** Opening Input data block **

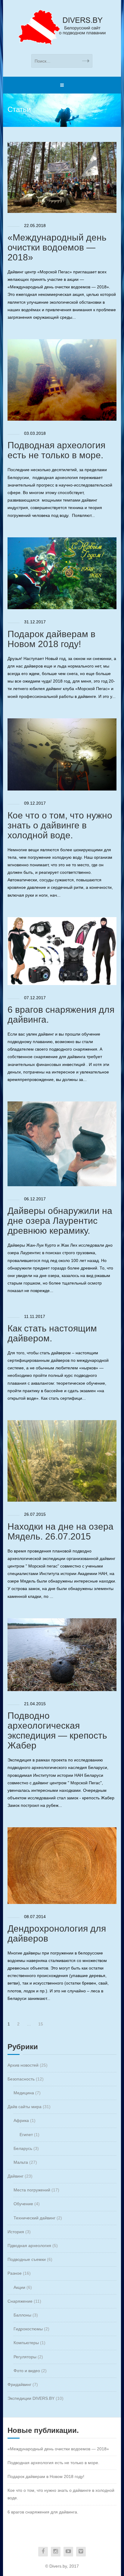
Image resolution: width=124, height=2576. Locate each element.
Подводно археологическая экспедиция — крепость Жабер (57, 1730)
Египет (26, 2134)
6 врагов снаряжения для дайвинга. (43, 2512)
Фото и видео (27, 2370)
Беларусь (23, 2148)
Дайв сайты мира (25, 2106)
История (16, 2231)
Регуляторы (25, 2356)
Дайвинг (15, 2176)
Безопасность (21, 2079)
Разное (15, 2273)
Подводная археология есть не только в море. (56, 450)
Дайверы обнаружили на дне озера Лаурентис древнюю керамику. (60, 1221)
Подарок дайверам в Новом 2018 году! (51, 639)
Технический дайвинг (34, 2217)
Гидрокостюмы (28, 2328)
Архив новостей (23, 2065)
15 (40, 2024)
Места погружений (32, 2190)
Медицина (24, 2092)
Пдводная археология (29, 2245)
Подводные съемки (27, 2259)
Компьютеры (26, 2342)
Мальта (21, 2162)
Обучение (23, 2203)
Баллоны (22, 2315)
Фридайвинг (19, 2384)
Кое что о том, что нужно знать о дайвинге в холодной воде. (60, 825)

** Closing Input data block **

Each line, starting with the one that holds "15 (40, 2024)" and ending with the last line of the listing, is to be restated exactly.

15 (40, 2024)
Места погружений (32, 2190)
Медицина (24, 2092)
Пдводная археология (29, 2245)
Подводные съемки (27, 2259)
Компьютеры (26, 2342)
Мальта (21, 2162)
Обучение (23, 2203)
Баллоны (22, 2315)
Фридайвинг (19, 2384)
Кое что о том, что нужно знать о дайвинге в холодной воде. (60, 825)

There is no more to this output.